WHAT IS EXPECTED: Pick out each line below containing "will".

[Collected data entries]
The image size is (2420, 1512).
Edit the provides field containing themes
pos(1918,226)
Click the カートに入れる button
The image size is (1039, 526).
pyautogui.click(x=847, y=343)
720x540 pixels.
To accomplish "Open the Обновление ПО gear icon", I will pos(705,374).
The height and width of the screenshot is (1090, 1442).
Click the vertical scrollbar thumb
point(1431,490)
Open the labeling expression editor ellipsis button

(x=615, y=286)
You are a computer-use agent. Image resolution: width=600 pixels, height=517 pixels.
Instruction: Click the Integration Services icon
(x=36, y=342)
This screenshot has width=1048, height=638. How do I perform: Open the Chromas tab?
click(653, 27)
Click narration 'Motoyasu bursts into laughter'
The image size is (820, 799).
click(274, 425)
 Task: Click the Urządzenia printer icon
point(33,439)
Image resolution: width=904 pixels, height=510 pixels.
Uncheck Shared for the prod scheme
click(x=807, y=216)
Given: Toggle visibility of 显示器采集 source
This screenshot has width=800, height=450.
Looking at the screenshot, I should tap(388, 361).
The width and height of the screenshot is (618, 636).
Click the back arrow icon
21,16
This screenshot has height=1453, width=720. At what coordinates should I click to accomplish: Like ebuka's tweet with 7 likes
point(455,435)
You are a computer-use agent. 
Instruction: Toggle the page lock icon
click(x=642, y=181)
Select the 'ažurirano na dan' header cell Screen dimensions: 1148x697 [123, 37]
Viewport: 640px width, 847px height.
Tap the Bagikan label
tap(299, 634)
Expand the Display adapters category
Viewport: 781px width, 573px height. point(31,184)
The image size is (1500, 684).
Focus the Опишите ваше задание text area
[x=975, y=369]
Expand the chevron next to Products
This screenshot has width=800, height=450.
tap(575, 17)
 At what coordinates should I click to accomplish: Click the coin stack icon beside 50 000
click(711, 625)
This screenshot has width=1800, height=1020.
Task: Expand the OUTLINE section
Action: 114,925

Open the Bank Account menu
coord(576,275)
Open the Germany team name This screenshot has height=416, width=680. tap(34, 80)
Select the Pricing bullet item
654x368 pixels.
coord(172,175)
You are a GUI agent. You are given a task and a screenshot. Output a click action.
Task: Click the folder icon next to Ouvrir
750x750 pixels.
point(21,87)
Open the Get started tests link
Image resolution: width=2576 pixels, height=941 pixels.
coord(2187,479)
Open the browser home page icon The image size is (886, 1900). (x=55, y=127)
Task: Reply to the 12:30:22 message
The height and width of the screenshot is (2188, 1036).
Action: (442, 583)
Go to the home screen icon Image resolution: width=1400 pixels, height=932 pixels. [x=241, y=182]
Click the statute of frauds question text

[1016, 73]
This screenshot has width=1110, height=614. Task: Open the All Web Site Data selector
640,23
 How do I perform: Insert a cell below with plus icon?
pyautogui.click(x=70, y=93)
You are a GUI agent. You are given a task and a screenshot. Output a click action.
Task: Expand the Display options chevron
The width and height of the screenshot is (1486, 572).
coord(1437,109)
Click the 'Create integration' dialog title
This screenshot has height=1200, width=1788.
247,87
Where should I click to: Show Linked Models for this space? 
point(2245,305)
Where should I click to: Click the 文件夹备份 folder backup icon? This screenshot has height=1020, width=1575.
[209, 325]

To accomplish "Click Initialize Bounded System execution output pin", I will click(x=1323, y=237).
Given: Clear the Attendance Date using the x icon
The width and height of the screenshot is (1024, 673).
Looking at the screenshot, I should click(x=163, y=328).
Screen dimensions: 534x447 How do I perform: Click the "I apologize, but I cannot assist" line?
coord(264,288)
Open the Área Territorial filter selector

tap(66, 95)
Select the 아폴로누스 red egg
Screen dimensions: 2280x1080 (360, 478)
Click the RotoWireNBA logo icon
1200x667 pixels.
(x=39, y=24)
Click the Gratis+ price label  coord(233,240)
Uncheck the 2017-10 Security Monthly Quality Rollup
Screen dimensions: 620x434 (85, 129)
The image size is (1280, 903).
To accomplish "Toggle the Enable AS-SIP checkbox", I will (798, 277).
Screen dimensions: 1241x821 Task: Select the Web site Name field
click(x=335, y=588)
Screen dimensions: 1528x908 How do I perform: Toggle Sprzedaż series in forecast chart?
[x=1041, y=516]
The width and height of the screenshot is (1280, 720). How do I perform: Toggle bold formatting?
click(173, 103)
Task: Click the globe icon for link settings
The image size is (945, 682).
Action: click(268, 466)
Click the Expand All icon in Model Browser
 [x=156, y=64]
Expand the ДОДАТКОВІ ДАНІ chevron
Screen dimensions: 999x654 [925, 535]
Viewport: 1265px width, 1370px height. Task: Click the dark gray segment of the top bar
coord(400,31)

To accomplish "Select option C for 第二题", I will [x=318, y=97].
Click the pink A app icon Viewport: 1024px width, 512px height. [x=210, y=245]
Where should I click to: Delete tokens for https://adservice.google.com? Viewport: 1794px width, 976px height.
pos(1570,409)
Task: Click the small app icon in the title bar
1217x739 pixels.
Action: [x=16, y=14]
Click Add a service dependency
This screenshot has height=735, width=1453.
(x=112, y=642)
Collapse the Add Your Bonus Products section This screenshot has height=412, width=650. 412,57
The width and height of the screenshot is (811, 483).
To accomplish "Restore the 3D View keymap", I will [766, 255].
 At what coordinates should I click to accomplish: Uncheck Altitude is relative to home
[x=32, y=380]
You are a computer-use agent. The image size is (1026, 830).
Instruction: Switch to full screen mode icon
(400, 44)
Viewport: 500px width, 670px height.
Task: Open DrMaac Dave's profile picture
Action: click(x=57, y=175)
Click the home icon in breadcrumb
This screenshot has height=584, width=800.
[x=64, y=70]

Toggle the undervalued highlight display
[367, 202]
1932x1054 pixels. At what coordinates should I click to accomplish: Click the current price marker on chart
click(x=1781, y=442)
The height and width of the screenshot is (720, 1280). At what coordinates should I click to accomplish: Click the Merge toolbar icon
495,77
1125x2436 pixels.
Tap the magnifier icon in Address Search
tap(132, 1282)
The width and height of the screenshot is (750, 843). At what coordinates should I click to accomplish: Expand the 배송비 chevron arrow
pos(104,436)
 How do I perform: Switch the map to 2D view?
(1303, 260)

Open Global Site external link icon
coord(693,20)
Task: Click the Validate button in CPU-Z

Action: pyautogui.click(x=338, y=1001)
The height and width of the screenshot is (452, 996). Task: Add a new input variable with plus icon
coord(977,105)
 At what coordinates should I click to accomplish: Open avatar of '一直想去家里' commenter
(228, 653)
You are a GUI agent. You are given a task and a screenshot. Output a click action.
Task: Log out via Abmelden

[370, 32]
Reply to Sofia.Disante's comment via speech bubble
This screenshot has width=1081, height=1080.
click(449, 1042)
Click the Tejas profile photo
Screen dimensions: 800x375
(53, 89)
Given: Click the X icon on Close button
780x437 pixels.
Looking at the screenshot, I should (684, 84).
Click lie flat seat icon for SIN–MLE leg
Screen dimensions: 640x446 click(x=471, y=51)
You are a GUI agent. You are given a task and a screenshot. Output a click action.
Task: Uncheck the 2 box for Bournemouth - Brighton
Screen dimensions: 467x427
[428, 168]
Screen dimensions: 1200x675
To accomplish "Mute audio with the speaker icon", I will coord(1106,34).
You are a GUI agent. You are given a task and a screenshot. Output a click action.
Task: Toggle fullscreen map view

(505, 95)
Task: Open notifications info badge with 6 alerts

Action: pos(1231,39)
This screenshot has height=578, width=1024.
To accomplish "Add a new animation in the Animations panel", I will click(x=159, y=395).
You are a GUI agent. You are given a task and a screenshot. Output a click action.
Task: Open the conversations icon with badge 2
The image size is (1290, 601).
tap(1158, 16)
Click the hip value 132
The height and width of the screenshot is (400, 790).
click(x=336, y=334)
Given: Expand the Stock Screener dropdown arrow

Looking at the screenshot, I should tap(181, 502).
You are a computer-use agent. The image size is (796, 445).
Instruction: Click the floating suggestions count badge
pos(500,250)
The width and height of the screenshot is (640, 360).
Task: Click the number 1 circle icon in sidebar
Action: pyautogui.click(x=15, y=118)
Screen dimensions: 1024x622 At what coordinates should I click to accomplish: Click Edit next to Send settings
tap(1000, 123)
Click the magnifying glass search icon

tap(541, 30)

RESULT OF THIS EXERCISE:
To accomplish "Open the Обновление ПО gear icon", I will pos(705,374).
To accomplish "Click Initialize Bounded System execution output pin", I will click(x=1323, y=237).
To accomplish "Toggle the Enable AS-SIP checkbox", I will (798, 277).
To accomplish "Select option C for 第二题", I will [x=318, y=97].
To accomplish "Restore the 3D View keymap", I will [766, 255].
To accomplish "Mute audio with the speaker icon", I will coord(1106,34).
To accomplish "Add a new animation in the Animations panel", I will click(x=159, y=395).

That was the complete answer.